Each platform has a unique tagging system. Research the tagging systems on the platforms you’ll be using the most. Proper tagging will make your music findable within each platform.
Tags will vary depending on the platform. However, some essential tags to keep in mind are:
- Collaborators, co-producers or co-writers
- Record Label
- Release Date
- Album title
7. Distribution Platforms will automatically promote my music
There are other ways to make your music findable faster too. Playlisting has become a key way to get your music heard.
Spotify playlists are especially helpful for promoting your material.
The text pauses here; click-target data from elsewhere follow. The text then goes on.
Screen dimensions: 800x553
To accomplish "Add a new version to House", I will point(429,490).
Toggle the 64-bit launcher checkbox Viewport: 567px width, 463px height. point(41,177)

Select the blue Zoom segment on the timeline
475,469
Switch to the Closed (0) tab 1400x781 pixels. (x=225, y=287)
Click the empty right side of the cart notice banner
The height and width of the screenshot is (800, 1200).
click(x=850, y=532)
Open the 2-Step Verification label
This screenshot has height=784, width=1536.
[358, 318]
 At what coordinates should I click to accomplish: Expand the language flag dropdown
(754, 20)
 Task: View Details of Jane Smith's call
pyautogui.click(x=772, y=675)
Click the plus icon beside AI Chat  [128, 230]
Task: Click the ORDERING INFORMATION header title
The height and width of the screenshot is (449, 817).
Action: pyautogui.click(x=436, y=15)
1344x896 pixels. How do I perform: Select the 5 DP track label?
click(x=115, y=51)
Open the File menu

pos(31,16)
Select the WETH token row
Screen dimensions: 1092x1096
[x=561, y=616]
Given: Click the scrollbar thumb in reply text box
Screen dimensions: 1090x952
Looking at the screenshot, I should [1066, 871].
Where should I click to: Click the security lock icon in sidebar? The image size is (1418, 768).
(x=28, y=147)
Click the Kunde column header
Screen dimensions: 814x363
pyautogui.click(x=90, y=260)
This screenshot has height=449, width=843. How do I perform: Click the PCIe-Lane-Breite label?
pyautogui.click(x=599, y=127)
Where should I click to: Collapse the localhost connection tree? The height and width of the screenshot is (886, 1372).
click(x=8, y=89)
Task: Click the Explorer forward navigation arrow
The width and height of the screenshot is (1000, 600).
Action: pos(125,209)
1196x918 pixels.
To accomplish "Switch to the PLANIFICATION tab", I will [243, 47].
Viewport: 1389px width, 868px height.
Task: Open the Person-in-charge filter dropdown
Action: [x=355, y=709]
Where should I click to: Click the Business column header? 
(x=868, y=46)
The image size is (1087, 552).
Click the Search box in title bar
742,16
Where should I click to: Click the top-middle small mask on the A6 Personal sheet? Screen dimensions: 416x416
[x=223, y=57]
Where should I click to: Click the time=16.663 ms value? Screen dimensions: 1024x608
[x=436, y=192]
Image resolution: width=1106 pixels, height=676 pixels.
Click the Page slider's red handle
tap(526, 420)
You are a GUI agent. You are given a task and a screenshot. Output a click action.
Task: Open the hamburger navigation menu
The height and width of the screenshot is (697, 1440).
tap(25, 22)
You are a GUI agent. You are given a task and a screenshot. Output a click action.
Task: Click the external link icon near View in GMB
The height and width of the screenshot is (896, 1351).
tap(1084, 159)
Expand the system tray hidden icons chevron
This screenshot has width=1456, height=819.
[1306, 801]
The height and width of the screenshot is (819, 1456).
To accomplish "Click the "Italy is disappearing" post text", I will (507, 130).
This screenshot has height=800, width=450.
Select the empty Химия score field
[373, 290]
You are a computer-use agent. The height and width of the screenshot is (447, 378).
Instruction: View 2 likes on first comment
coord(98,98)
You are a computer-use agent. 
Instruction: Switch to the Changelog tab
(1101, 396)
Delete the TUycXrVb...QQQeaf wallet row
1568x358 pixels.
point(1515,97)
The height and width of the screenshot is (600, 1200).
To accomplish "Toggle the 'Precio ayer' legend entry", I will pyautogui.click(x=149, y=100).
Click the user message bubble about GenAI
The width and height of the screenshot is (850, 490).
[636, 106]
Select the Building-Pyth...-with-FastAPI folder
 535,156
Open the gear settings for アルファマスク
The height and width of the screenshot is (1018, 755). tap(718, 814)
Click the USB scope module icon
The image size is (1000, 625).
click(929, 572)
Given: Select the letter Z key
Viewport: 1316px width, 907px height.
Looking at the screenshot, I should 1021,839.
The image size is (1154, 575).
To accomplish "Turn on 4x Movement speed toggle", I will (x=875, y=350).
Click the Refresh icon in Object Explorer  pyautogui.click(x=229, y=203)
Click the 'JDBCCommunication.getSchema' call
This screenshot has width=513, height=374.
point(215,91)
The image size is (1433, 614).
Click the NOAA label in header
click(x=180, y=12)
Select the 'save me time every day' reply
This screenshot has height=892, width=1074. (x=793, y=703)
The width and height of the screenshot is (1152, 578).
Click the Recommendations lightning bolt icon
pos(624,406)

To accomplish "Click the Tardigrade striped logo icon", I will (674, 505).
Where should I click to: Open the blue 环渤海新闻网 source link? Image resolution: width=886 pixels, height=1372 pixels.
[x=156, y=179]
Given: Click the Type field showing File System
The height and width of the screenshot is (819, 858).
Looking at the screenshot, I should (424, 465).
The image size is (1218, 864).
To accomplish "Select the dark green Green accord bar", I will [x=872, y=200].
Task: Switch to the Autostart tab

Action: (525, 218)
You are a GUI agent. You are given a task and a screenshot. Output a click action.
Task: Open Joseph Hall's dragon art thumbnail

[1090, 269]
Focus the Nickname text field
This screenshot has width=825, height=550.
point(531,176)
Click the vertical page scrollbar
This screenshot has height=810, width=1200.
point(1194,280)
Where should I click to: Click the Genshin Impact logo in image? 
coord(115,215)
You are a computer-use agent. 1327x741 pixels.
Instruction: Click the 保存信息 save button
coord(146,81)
Make a playlist of stuff you’re inspired by, put your music in it, and show it through your social media channels.
This will increase your streams and make your music more visible on the platform. Collaborating with other artists on a playlist is also a superb method to gain visibility.
Tastemakers often search playlists to find the next best sound. When that super-aficionado comes looking for your music, it needs to be there.
Building your voice as an influencer through playlists will pique the interest of potential fans and give enthusiasts a better understanding of where your music comes from. It’s a win-win.
Streaming platforms include distribution channels AND promotional tools. So get involved and make your music findable.
Distribute and Contribute
Distribution means getting your music out there. However, it’s not a one-size-fits-all process.
The successful distribution includes all the other work you do such as finding your best possible sound, promoting your music, and building your visibility.
The future of smart distribution is a willingness to adapt to a changing industry. However, with the right perspective, keeping your music ahead of the curve is possible.